Action item: In the entries that follow, copy exactly each line from the first through the line with "Click the green".

Data shown:
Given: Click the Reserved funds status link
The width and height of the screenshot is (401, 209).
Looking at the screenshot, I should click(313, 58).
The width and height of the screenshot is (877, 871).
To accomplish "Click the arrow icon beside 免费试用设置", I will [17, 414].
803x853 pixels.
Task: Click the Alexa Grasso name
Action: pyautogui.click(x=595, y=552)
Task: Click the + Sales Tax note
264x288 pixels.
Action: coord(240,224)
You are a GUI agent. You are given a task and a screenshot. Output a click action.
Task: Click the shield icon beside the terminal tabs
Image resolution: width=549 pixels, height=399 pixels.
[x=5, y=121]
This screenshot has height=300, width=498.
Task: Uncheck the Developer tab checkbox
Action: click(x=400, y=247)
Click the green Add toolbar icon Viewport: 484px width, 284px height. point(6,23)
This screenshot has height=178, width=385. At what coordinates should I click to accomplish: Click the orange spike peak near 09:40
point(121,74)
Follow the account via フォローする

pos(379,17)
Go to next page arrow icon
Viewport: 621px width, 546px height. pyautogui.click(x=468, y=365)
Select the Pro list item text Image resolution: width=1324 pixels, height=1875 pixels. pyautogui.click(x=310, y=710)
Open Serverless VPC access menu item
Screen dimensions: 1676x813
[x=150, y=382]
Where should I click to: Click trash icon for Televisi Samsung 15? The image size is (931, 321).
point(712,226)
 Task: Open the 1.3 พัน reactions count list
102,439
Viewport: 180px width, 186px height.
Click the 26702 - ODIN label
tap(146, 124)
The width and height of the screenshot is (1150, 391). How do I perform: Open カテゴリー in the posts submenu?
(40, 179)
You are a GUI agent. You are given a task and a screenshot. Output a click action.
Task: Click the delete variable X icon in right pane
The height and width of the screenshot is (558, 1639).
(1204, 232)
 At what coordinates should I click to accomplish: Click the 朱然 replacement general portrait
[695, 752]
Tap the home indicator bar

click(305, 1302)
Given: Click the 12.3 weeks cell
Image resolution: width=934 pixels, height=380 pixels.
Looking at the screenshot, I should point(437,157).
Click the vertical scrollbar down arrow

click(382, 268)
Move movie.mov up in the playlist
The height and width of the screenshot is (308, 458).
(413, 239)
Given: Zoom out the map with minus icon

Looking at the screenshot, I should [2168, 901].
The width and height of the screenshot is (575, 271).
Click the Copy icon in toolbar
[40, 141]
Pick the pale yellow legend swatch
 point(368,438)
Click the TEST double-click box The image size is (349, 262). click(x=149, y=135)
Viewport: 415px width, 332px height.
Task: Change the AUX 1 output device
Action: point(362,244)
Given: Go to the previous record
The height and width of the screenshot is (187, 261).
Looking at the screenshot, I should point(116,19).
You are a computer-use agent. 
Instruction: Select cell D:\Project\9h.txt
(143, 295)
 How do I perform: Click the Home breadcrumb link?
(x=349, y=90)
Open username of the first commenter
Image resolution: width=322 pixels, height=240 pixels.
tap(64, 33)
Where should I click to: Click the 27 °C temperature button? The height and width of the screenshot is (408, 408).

Result for this exercise:
Given: Click the Reserved funds status link
The width and height of the screenshot is (401, 209).
Looking at the screenshot, I should click(313, 58).
The width and height of the screenshot is (877, 871).
To accomplish "Click the arrow icon beside 免费试用设置", I will [17, 414].
803x853 pixels.
Task: Click the Alexa Grasso name
Action: pyautogui.click(x=595, y=552)
Task: Click the + Sales Tax note
264x288 pixels.
Action: coord(240,224)
You are a GUI agent. You are given a task and a screenshot. Output a click action.
Task: Click the shield icon beside the terminal tabs
Image resolution: width=549 pixels, height=399 pixels.
[x=5, y=121]
This screenshot has height=300, width=498.
Task: Uncheck the Developer tab checkbox
Action: click(x=400, y=247)
Click the green Add toolbar icon Viewport: 484px width, 284px height. point(6,23)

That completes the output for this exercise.